**Task instructions**
Write out word for word the items starting with the line containing "Task: Click the" and going on through the end of the items below. Leave the pictures out.

[Text and item location entries]
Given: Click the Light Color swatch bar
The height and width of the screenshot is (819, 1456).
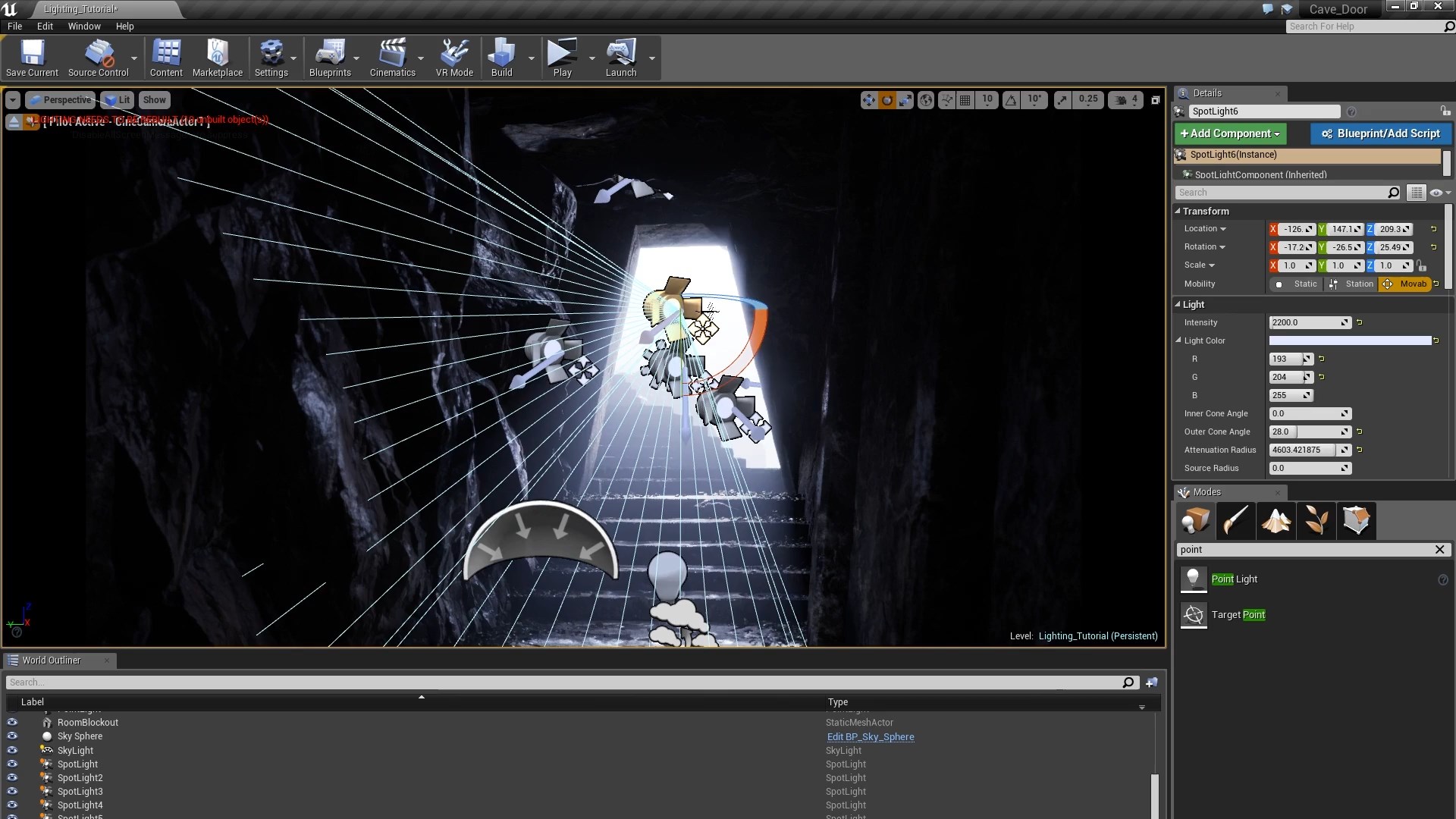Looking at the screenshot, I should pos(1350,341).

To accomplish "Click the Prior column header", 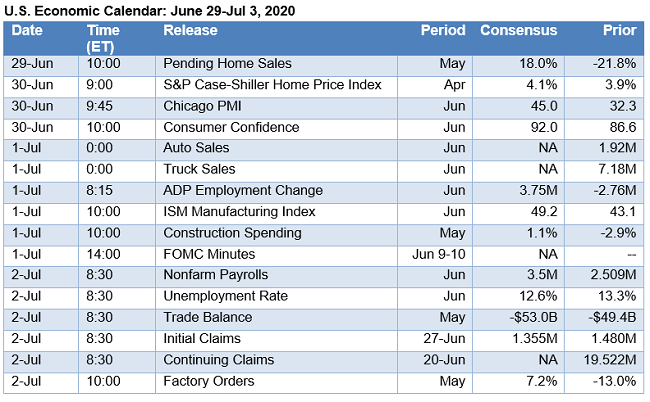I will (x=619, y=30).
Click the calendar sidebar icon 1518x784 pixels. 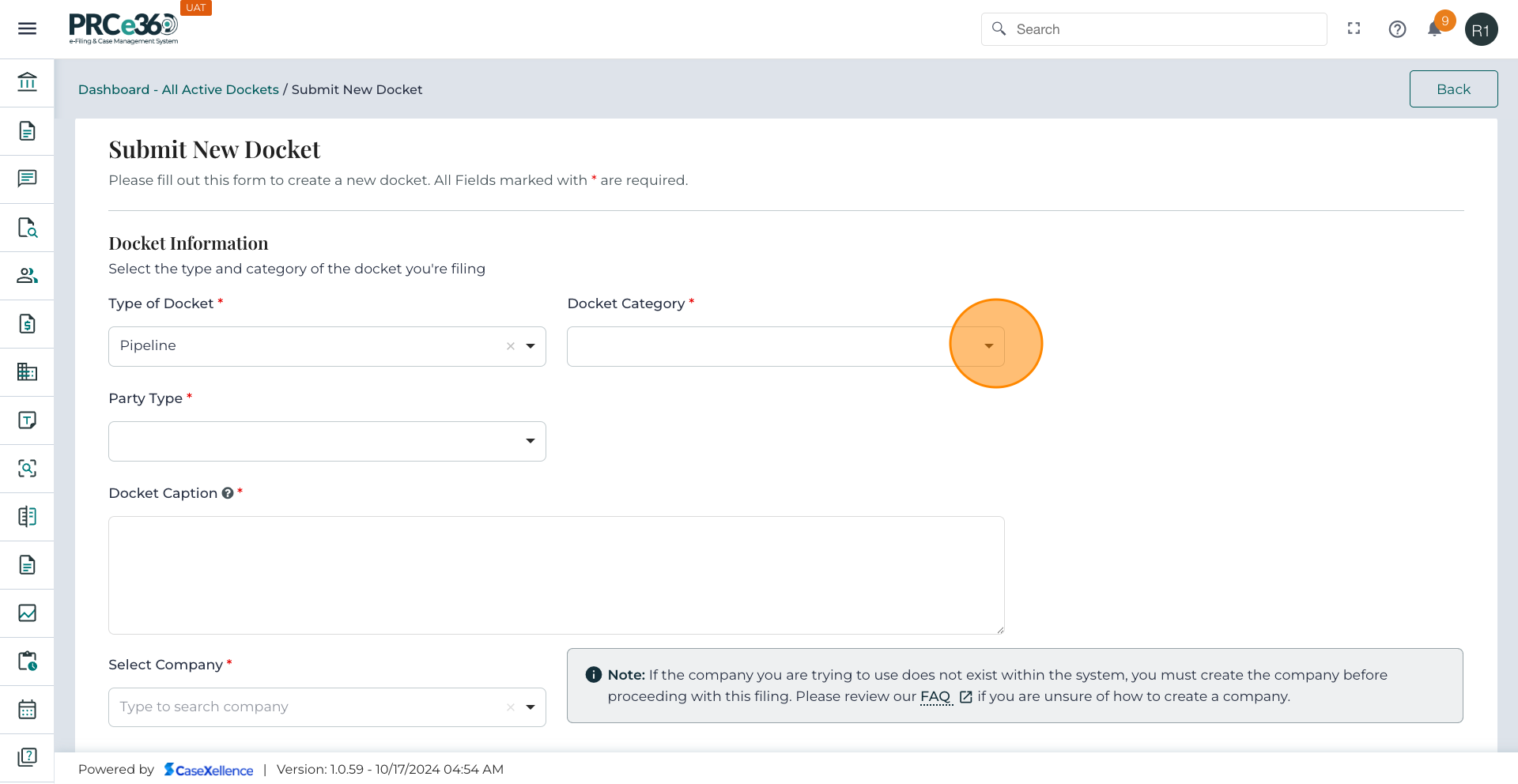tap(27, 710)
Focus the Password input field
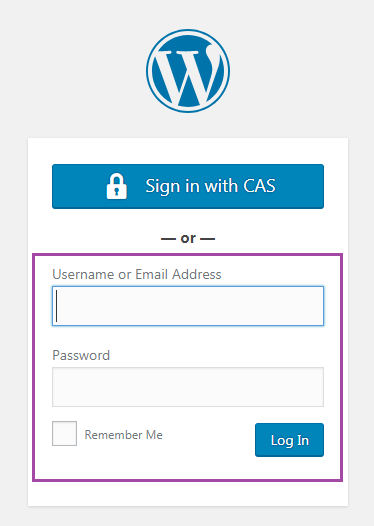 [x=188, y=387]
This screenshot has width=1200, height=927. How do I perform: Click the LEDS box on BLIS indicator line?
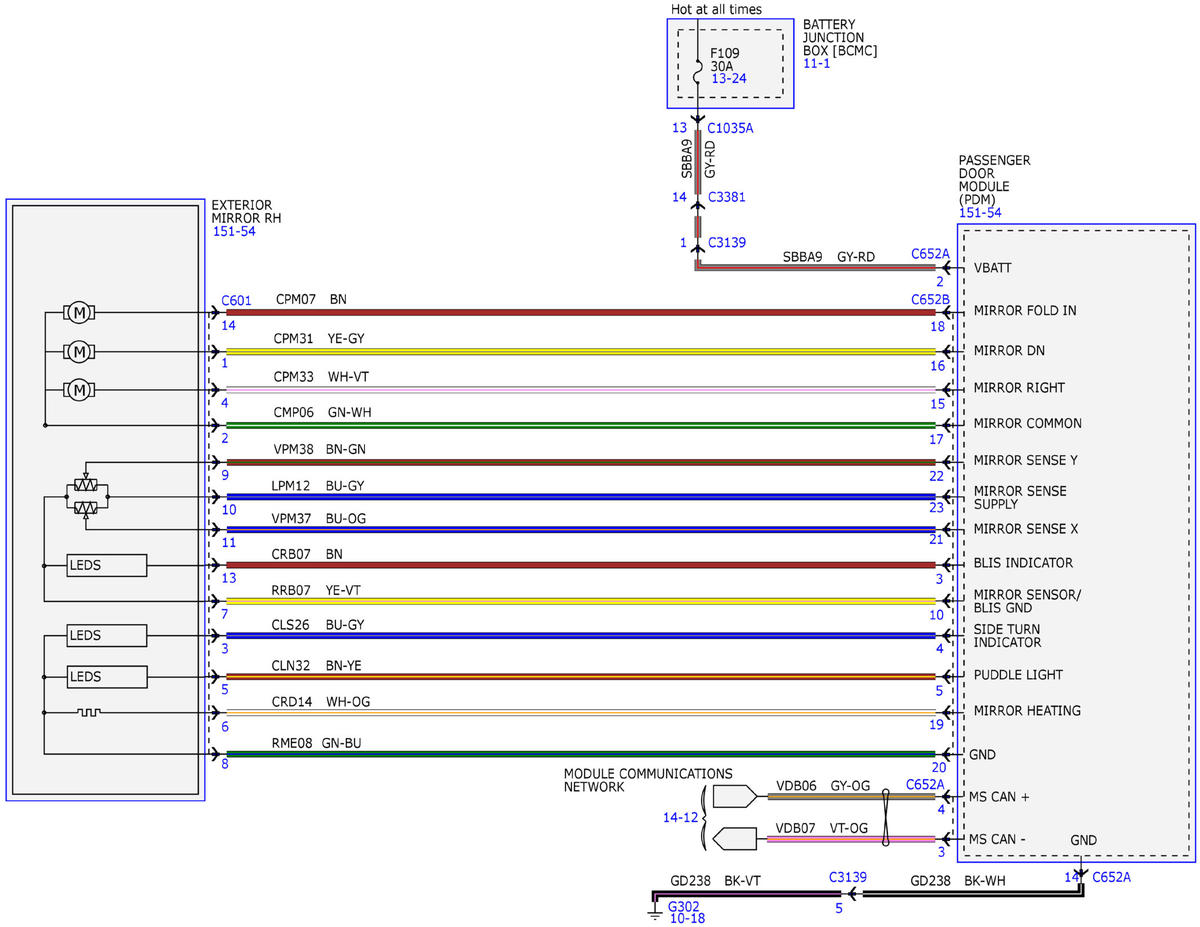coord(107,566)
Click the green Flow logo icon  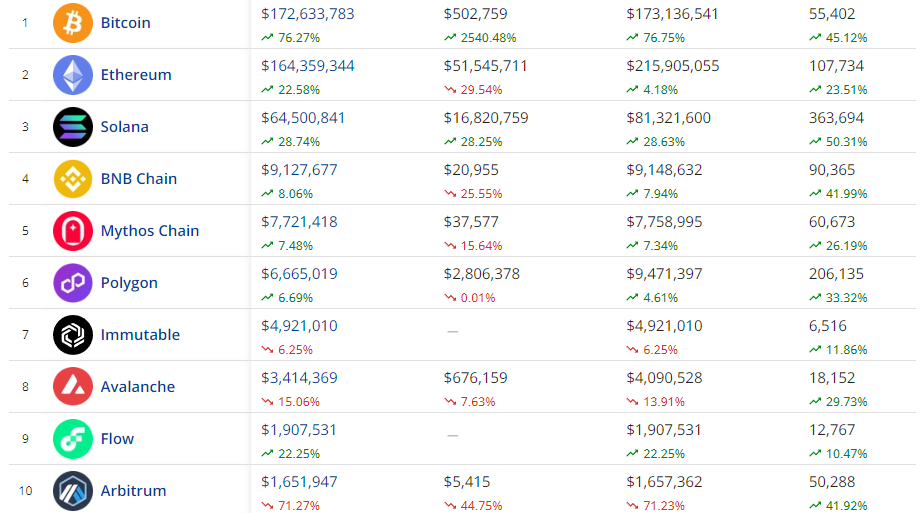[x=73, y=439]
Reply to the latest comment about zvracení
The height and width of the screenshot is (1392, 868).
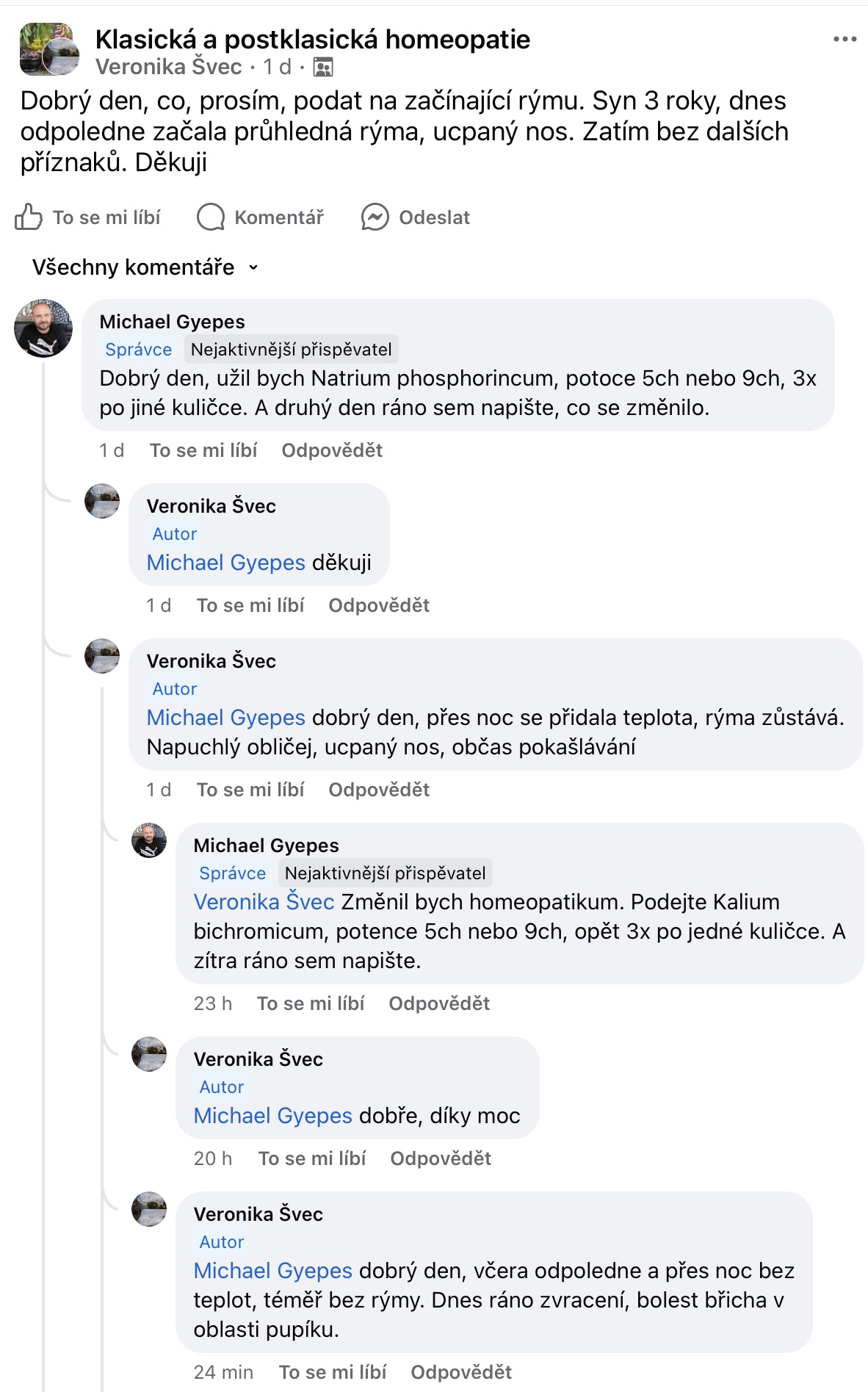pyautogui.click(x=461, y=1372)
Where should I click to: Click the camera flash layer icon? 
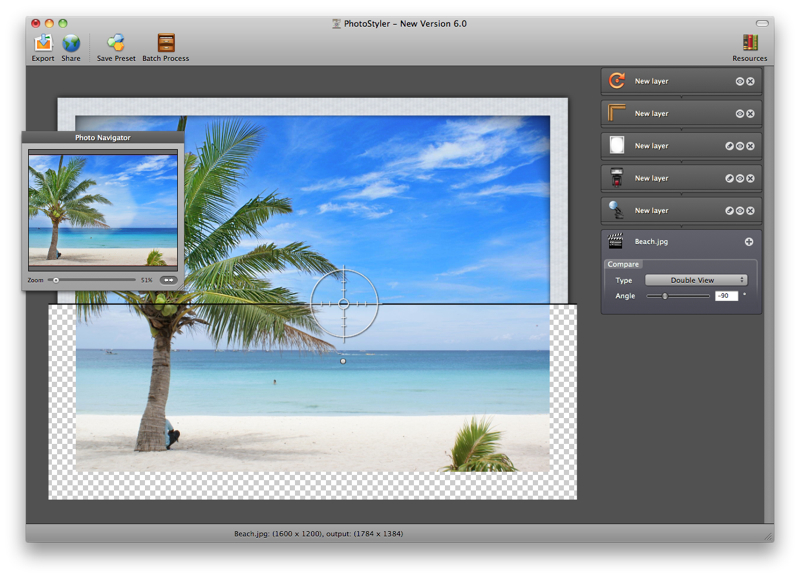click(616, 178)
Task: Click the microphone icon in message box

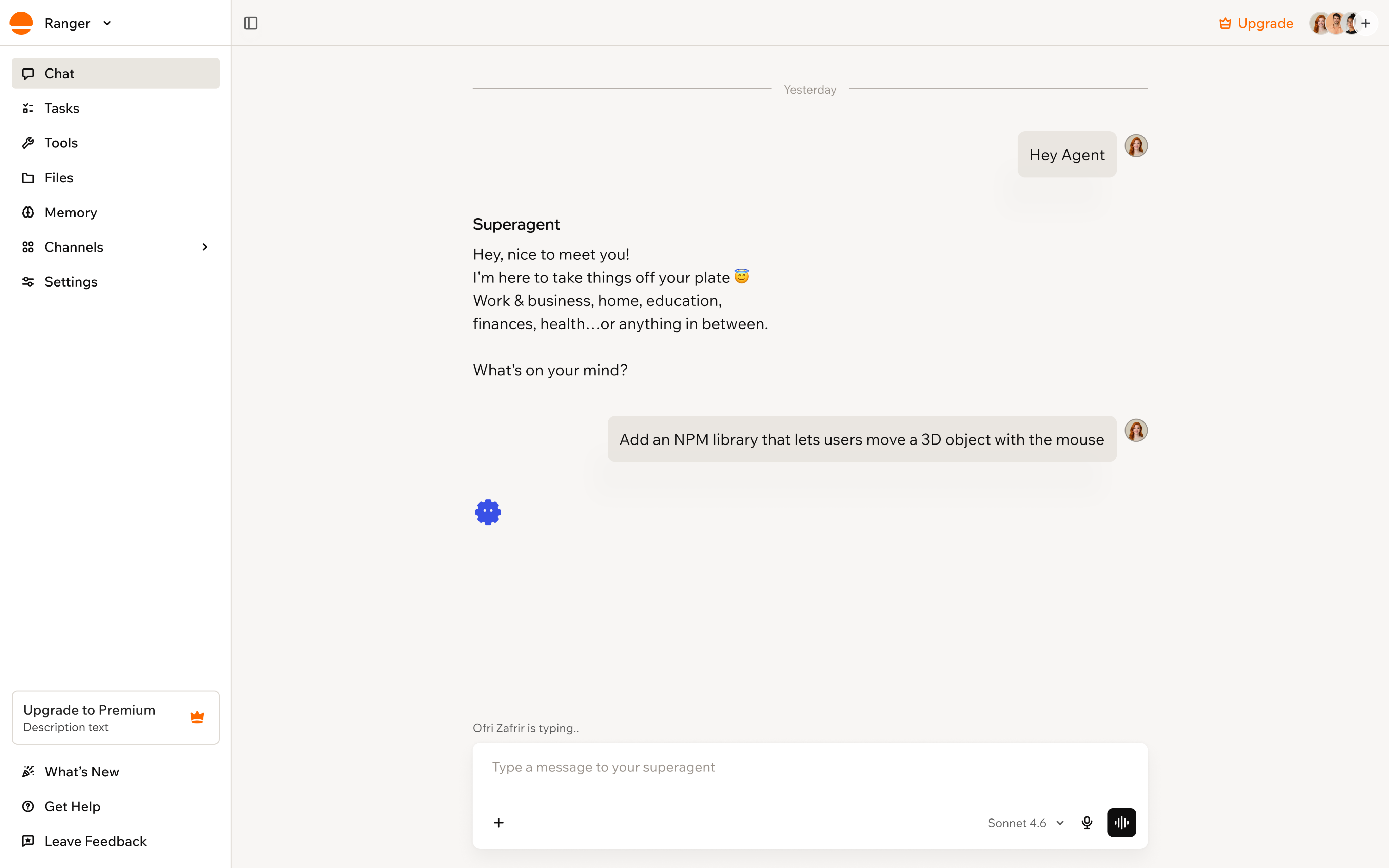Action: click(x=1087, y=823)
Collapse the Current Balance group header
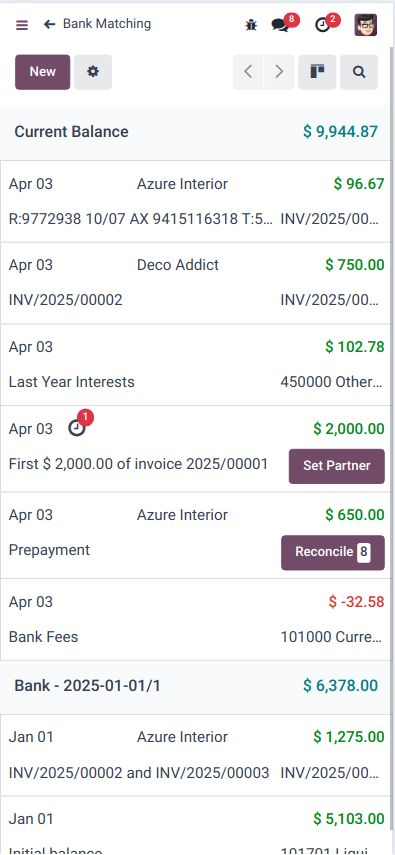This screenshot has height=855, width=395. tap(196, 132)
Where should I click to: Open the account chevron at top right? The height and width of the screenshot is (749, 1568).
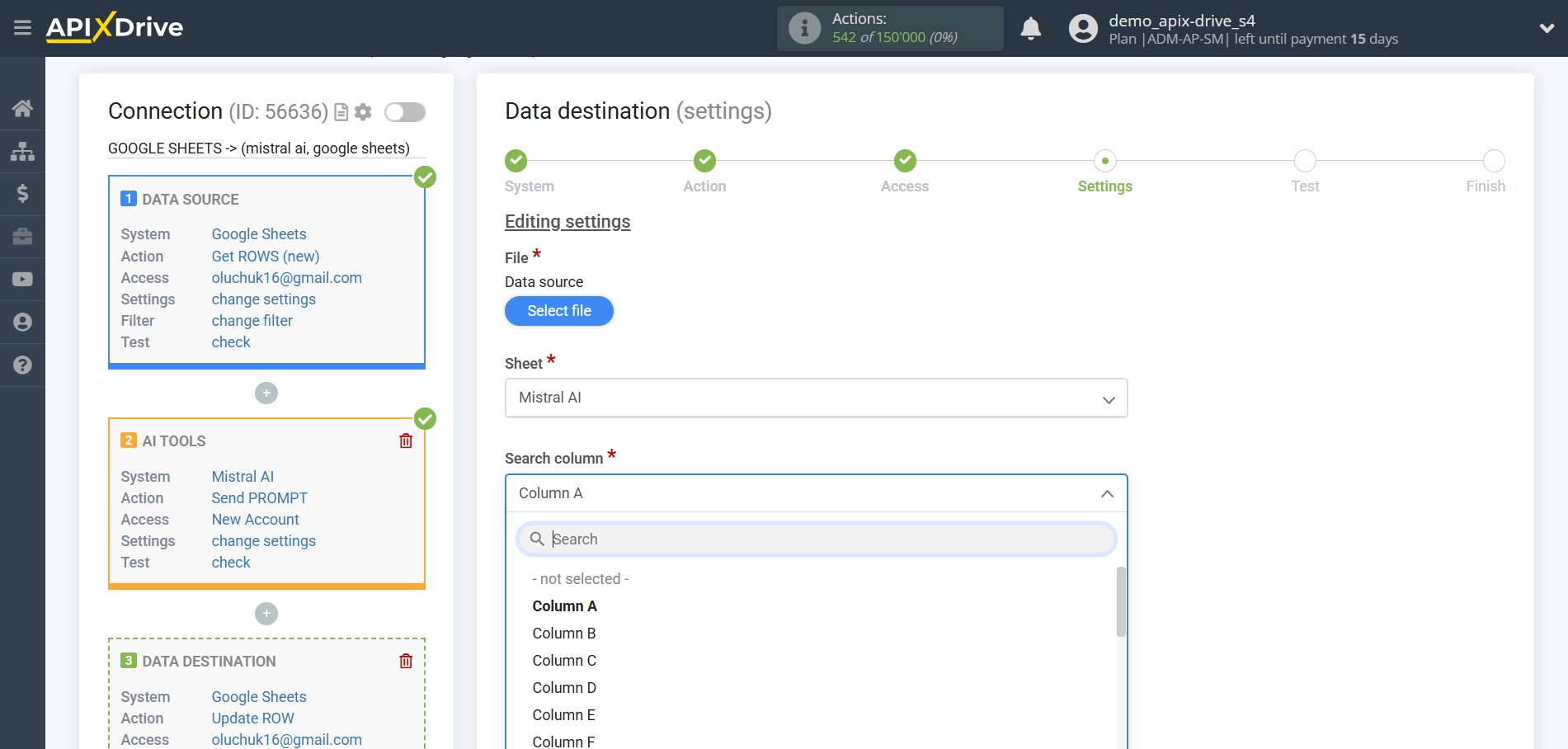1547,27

**Worked answer**
Task: Click the microphone icon in message box

Action: click(x=1087, y=823)
Collapse the Current Balance group header
This screenshot has height=855, width=395. tap(196, 132)
Where should I click to: Open the account chevron at top right? The height and width of the screenshot is (749, 1568).
1547,27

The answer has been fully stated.